The Social Security Administration (SSA) works with the Centers for Medicare & Medicaid Services (CMS) to help people enroll in Medicare. Others will need to sign up for the Medicare programs.
Part B is recommended for those whose employer has fewer than 20 employees. The reason being, certain requirements are only applied to companies with more than 20 employees. In this case, the Part B plan will become your primary insurance. You must apply for Part B within eight months of your last work day.
If you are receiving Social Security benefits due to disability, then you will become eligible for Medicare after two years. You should receive paperwork in the mail, which will note if Part B coverage is included. However, since Medicare Part B is accompanied by a monthly premium, you do have the option to refuse coverage if you so choose.
How To Apply For Medicare Part B?
It is important for you to carefully consider whether you want to sign up for Part B or not. If you do not sign up for Part B coverage, and then decide to sign up later, your premiums might be increased. The government may increase your monthly premium by up to 10% for each 12-month period that you were eligible, but didn't sign up.

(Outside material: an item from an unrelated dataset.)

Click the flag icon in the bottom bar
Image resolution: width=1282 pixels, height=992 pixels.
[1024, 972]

The exception to the aforementioned rule is if you qualify for a Special Enrollment Period (SEP). This applies to those who remain covered under their own group health plan or that of their spouse. The month after your group health plan coverage ends, you have 8 months to apply for Part B without having the aforementioned penalty levied.
When Is The General Enrollment Period?
If you don’t sign up for either Medicare Part A or Medicare Part B during your Initial Enrollment Period, then you will still have the opportunity to sign up once a year during what is known as the General Enrollment Period. The Medicare General Enrollment Period takes place each year between January 1 and March 31, giving you a solid 3 months get covered.

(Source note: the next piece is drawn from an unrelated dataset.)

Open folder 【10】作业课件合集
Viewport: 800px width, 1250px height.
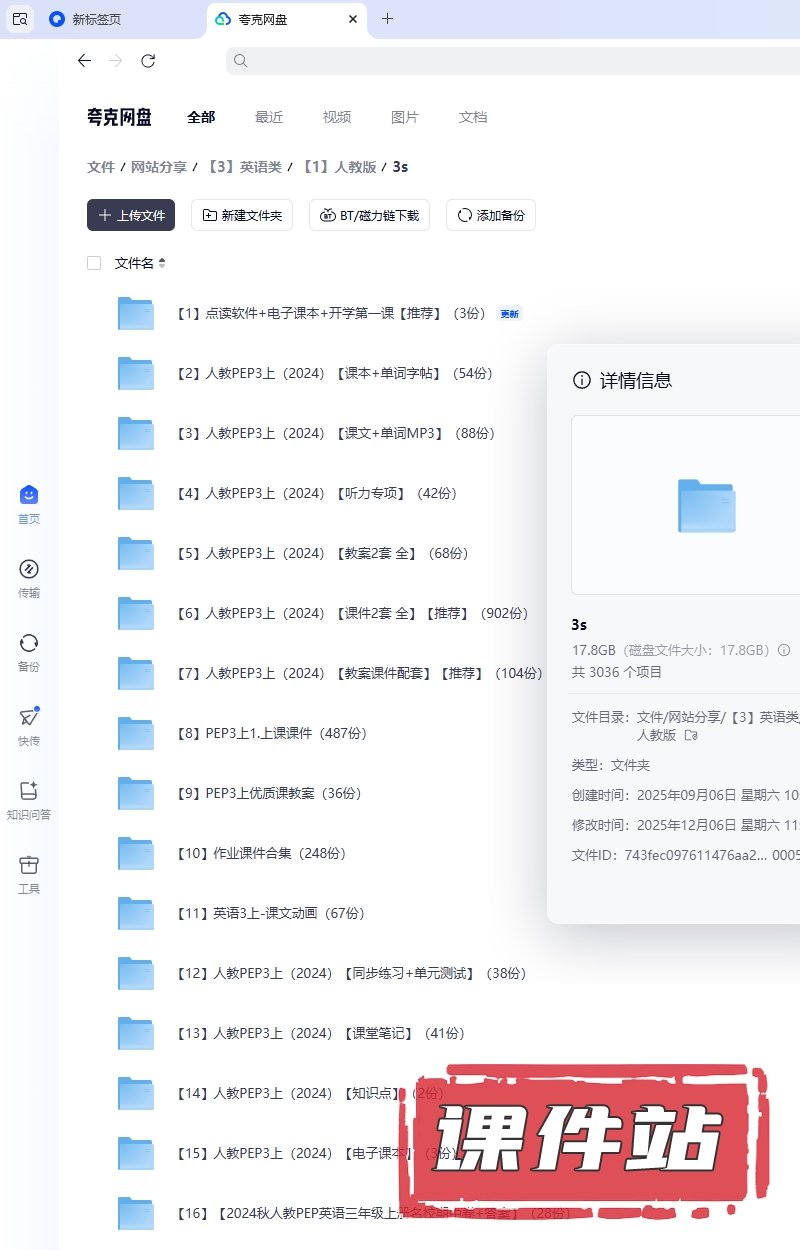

When Will My Coverage Start?
The key age for Medicare coverage is 65 years old. The government wants you to be proactive, so it will allow you to enroll 3 months before you turn 65. You also have 3 months in which to enroll in Part A and/or Part B after your 65th birthday.

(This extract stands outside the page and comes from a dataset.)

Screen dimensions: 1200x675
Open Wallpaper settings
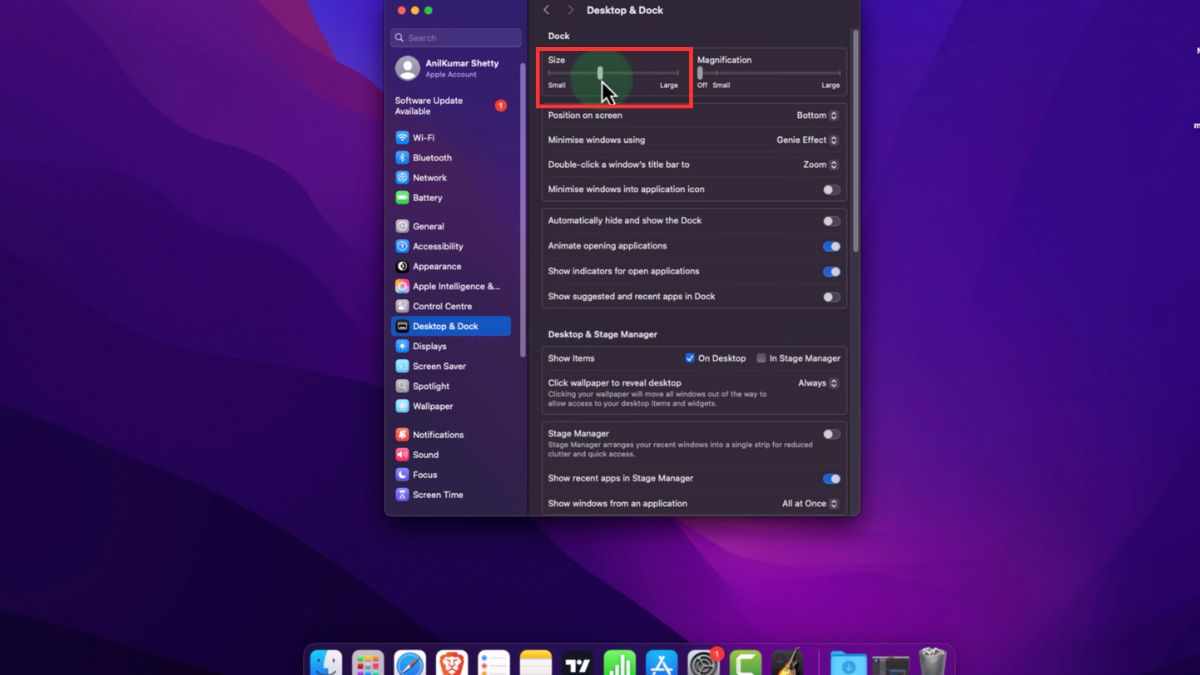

The start date for your Medicare coverage is based on your 65th birthday. If you sign up right on your birthday, then coverage will start a month later. If you sign up during the January 1 - March 31 General Enrollment Period, then your coverage starts on July 1st.
Where Do I Apply Online?
In order to apply online for Medicare Part B, you must be at least 64 years and 9 months old. For online Medicare sign up, visit the Social Security Administration (SSA) website. You can find the application form in the Benefits section.
The Social Security Administration encourages you to apply for your benefits online. It saves them to paper. The Social Security Office lists the following as benefits of applying for Medicare Part B online:
- Save Time & Money
- Submit Now
- Confirmation Number
- Online Receipt
The good news is that online applications should only take about 15 minutes or so. Generally, there is no additional required documentation. The process has been made very easy, and you can start and stop at your convenience.
Click on the ‘Submit Now’ button when you are done. You will be given a confirmation number and receipt. Afterward, look for your Medicare card in the mailbox. After your initial Medicare sign up, you are not required to sign up each year. But, you do have the right to review your coverage and consider changing plans, if you want to.
Some must apply and others are automatically enrolled in Part B. Carefully, review your options to determine if Part B is right for you. You can wait, but your premiums will be higher if you add coverage later.